Writers suggest that the confrontational directness of the day-laborers' presence in Viewer contributes an anthropological charge that was new to Hill's art—an open engagement with otherness that involved difference, as well as subjectivity and co-presence. Whereas the projected figures in past works like Tall Ships were family, friends and acquaintances, the subjects of Viewer were strangers, of different class and cultural affiliations. Hill recruited them from a group of men who congregated at a community center near his Seattle studio called The Millionaires Club, where they offered their labor on a daily basis. He hired them individually for an hour of recording, instructing each to maintain eye contact with him and the camera for 20-30 minutes, a duration rare even among friends or lovers. He sought to capture the experience of strangers making contact by looking at and apprehending one another, an uncomfortable exchange which is reenacted with viewers of the installation.

Hill explored the intense phenomenon further in the installation Is a Bell Ringing in the Empty Sky (2005), which consisted of two full-body, simultaneously recorded 30-minute images of the French actress Isabelle Huppert. One image was shot from slightly above her head, the other from thigh-level, signaling different degrees of authority. They were projected onto two large vertical screens (one leaning against the wall at a slight upward angle), yielding a multi-perspectival, nuanced portrait in motion.

==Exhibitions and collections==
After its appearance at the Musée d'art contemporain de Lyon (France) in 1997, Viewer was exhibited at the Aarhus Kunstmuseum (Denmark, 1999), Kunstmuseum Wolfsburg (2001, Germany), San Francisco Museum of Modern Art (2005), MIS - Museu da Imagem e do Som (2010, São Paulo), Center for Contemporary Art Tel Aviv (2013), Suwon Art Museum (2019), and Art Museum of Guangzhou Academy of Fine Arts (2024), among other venues.
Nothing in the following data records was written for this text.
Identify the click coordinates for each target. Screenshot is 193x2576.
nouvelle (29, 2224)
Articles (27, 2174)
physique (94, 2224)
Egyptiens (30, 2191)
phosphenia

It appeared in surveys including "Voici, 100 ans d'art contemporain" (Palais des Beaux-Arts, Brussels, 2000), "Take Two. Worlds and Views" (Museum of Modern Art, 2005), and "Beyond Cinema: The Art of Projection" (Museum für Gegenwart, Berlin, 2006).

Viewer belongs to the art collections of the Museum of Modern Art, Louisiana Museum of Modern Art (Denmark), and Rachel and Jean-Pierre Lehmann.